En la presentación de este libro, nuestros colegas Nieves Soria y Claudio Godoy señalaron tres significantes de inspiración lacaniana que fijan el espíritu de su contenido. Lo nombraron como un libro indecente, inconveniente, y maldito. Tres rasgos propios del falo, de eso que pone en aprietos a algunos de nuestros colegas ante la inquisición feminista. Pero es un libro, además, y siguiendo la adjetivación de mi colega Nieves Soria, subversivo. Término ya contenido en la etimología de la palabra perversión, de eso que se hace presente para recordarle a los cada vez más ciegos hijos de Las Luces su deuda con el Aqueronte. Si éste es un libro subversivo, lo es sobre todo por volver a las fuentes originarias del psicoanálisis, dado que hoy ser progresista es ser un reaccionario, y la ortodoxia acaso sea la forma más lograda de la herejía.
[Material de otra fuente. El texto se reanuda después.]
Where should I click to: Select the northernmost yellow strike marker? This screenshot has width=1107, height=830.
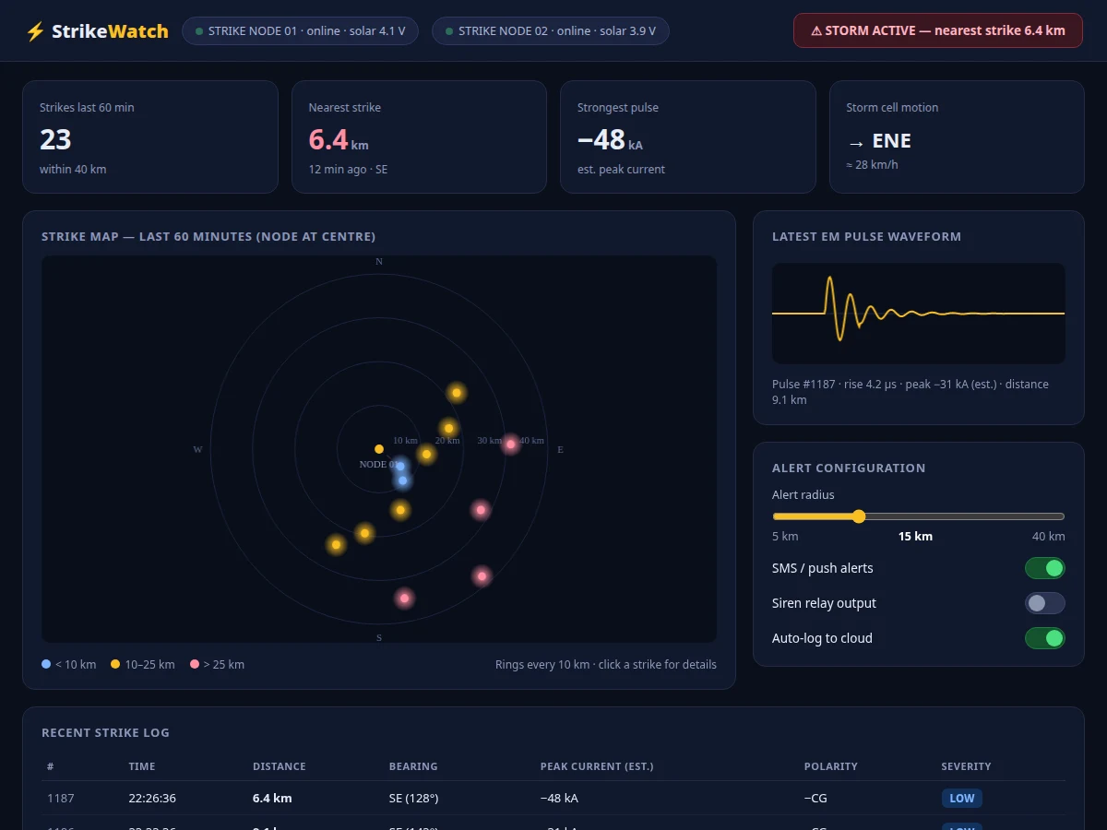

Porque el Seminario XXIII advierte que hay buenas y malas maneras de ser hereje.
Tomando a Freud, Lacan y J.-A. Miller como referencias permanentes, los tres capítulos titulados “El goce del idiota”, “La condición perversa” y “Edipo”, anuncian su linaje freudiano desde la rúbrica que los marca como tres ensayos. Con mayor o menor fortuna se esfuerzan por recoger el guante arrojado por Lacan en la cita nombrada al inicio de esta breve reseña, y del texto. Ese duelo reside en la lectura freudiana de Lacan, desde una transferencia sinceramente negativa, pero que por ser negativa no es menos transferencia.
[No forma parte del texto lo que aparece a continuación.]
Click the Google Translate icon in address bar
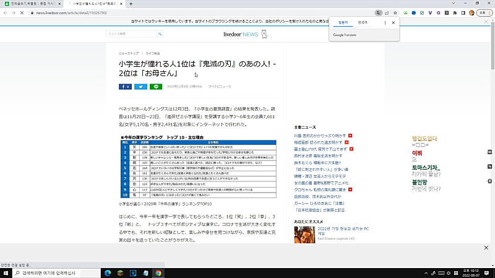The width and height of the screenshot is (495, 278). click(377, 12)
Para concluir, y poniendo de manifiesto que lo que llamamos “masculinidad” es un animal del que no podemos decir que lo hayamos domado por haber decretado su extinción, citaré a Virginie Despentes en su ya clásico Teoría King Kong: “Son, sin embargo, mis cualidades viriles las que hacen de mí algo distinto de un caso social entre otros. Todo lo que me gusta de mi vida, todo lo que me ha salvado, lo debo a mi virilidad.”